# can someone create some city diagrams?



## zxtop (May 6, 2013)

Hi,

i would very much appreciate if somebody could create some diagrams of some american cities which i will list and then super-impose them on top of or into the london m25 motorway orbital.

just so i can get a size comparison of how other cities compare with london and its suburbs.

they can be google earth photos if need be, the cities i would like are 

phoenix az

las vegas nv

orlando fl

atlanta ga

chicago il

i appreciate this might take some time, so i would be willing to make a financial donation of sorts.

i am from the uk and live in havering the farthest suburb east of london before it becomes essex and i would just like an actual photo/size diagram of actual size i.e. land area then just to read data stats etc.

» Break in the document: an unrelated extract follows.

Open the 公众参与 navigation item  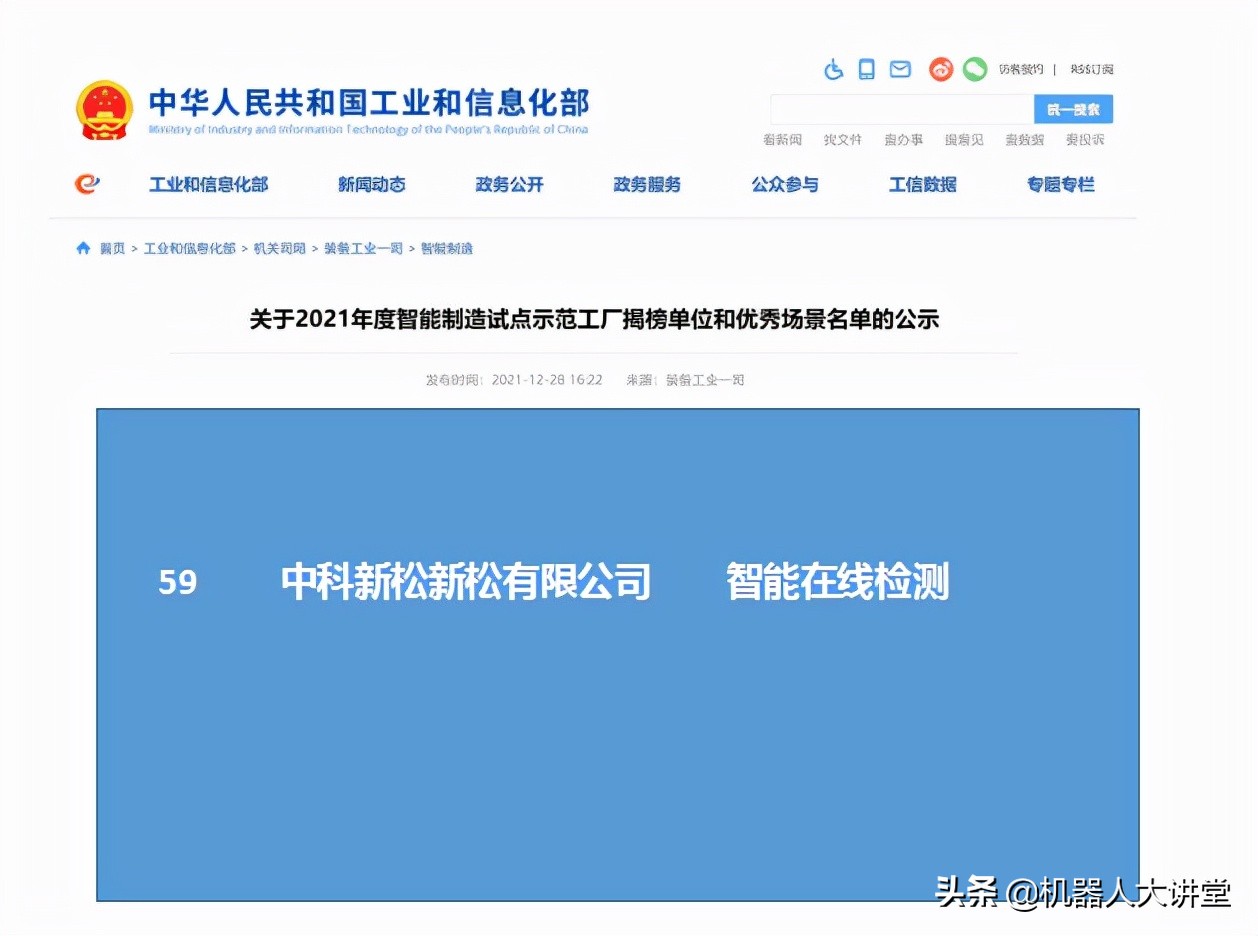[x=784, y=184]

i hope this is the right section to post in, forgive me if not as this is my first post on here.

hello all, by the way.

Regards...


----------



## tim1807 (May 28, 2011)

Hi, with diagrams you mean like this?
http://skyscraperpage.com/diagrams/?cityID=4


----------



## Spookvlieger (Jul 10, 2009)

^^Don't think that is what he is asking.


----------



## Spookvlieger (Jul 10, 2009)

ZXTOP you might want to read into this topic.
This is magnificant thread that does what you asks for a lot of cities, however it hasn't been updated lately.

http://www.skyscrapercity.com/showthread.php?t=1437819


----------



## zxtop (May 6, 2013)

sorry for the late respnse guys, i will check out the thread above joshsam.


----------